:: Page extract ::

FILE PHOTO: The facade of the Bank of Mexico building is pictured in downtown in Mexico City, Mexico February 28, 2019. REUTERS/Daniel Becerril

July 8, 2021

By Anthony Esposito

MEXICO CITY (Reuters) -New Bank of Mexico board member Galia Borja emerged as one of two dissenting doveish voices when the central bank unexpectedly raised interest rates last month due to concerns about inflationary pressures, minutes from its latest monetary policy meeting showed Thursday.

With the votes of Banxico governor Alejandro Diaz de Leon and members Irene Espinosa and Jonathan Heath, the bank’s five-member board decided by a majority to raise the benchmark interest rate by 25 basis points to 4.25% at the June 24 meeting.

The minutes provide some of the first insight into Borja’s thoughts on the predicament of how to conduct monetary policy in an uncertain environment of high inflation. She is the bank’s newest board member.

Borja said inflation has been subject to significant pressures in recent months, but that most of them seem to be associated with supply-related problems and to changes in consumption patterns as a result of the pandemic, a situation “I believe will hardly be solved through monetary policy.”

“An unpredictable tightening of the monetary policy stance could be interpreted as a change in the cycle rather than a reinforcement of the current policy stance, which would lead to an even greater tightening of local financial conditions, and therefore be counterproductive,” she said.

Borja said the best path forward would be to remain consistent with the bank’s communication and monetary policy approach, which has been characterized for being prudent, cautious, gradual, and predictable.

:::
:: Record excerpts ::

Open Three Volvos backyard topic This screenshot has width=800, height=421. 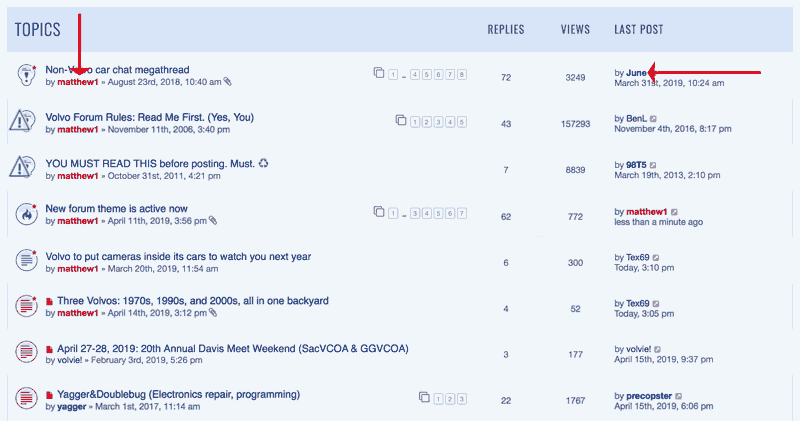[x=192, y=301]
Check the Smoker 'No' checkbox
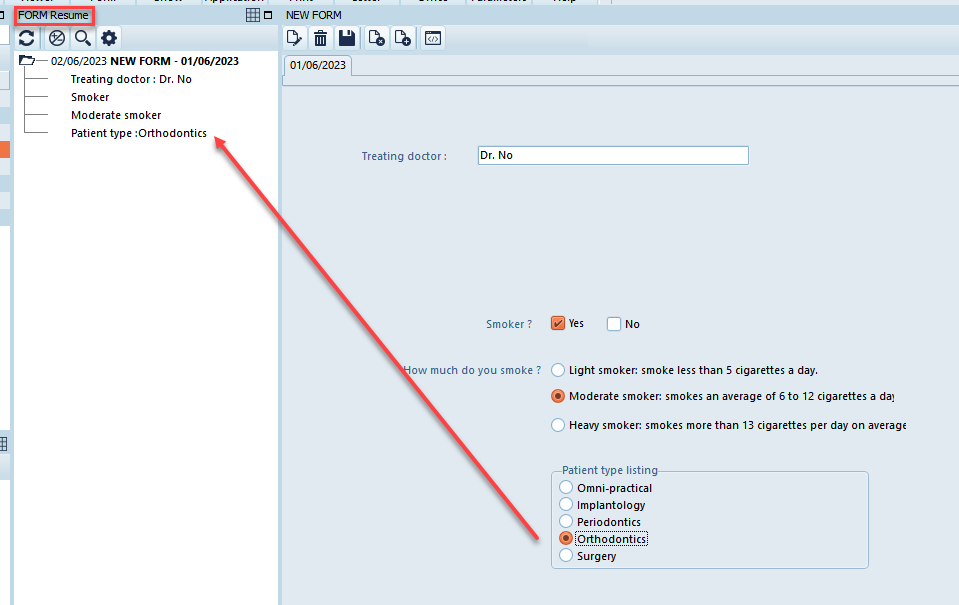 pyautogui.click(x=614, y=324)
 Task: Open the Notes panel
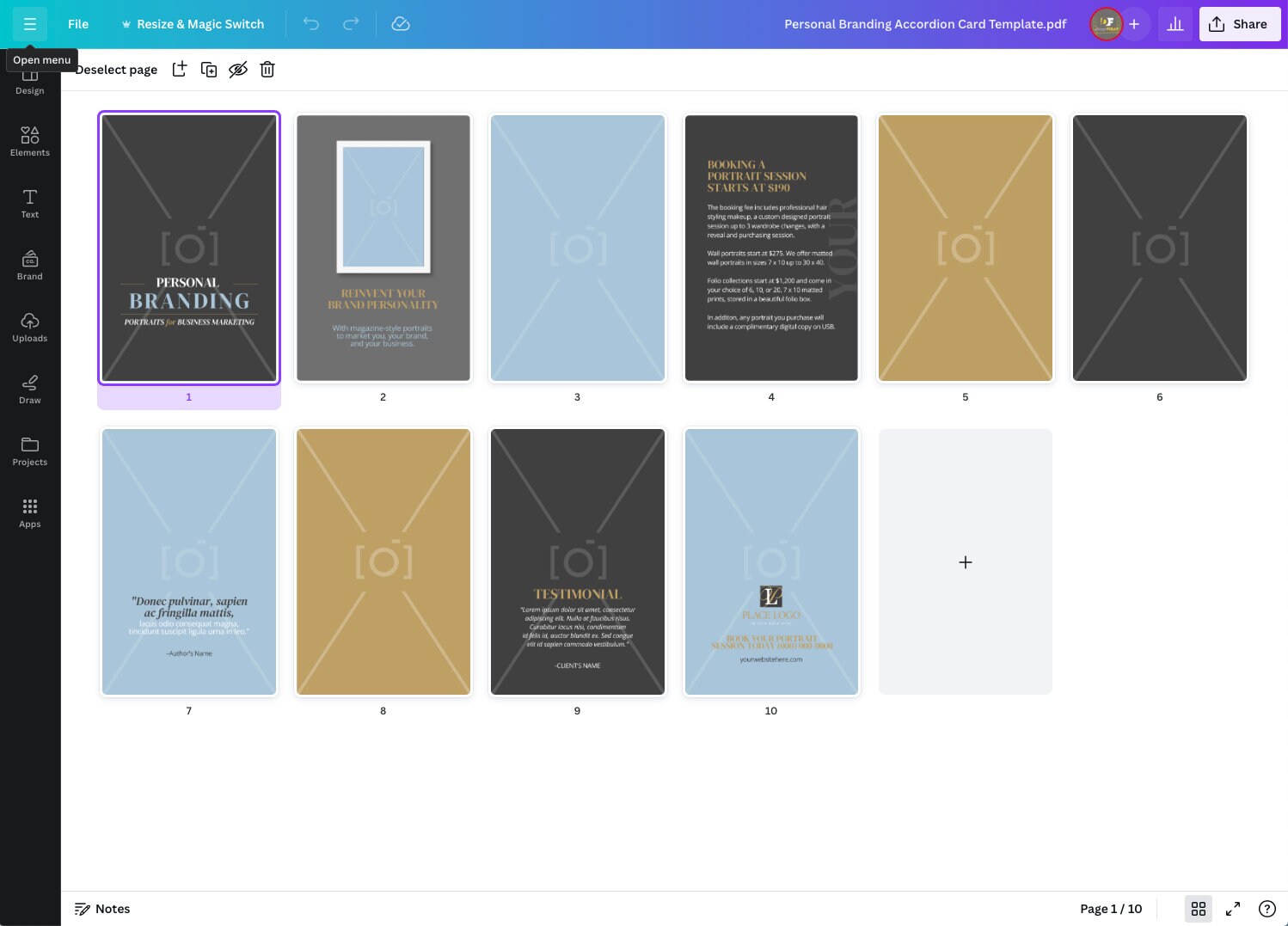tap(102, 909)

:::
:: Record excerpts ::

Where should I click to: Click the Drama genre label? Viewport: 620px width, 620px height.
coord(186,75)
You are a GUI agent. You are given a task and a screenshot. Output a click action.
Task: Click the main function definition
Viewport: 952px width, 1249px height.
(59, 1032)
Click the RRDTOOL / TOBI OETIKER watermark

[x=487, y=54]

:::

What to produce – Translate this sentence from the article on the Bank of Mexico meeting minutes into Spanish: "Borja said the best path forward would be to remain consistent with the bank's communication and monetary policy approach, which has been characterized for being prudent, cautious, gradual, and predictable."

Written solution – Borja dijo que el mejor camino a seguir sería mantenerse coherente con la comunicación y el enfoque de política monetaria del banco, que se ha caracterizado por ser prudente, cauteloso, gradual y predecible.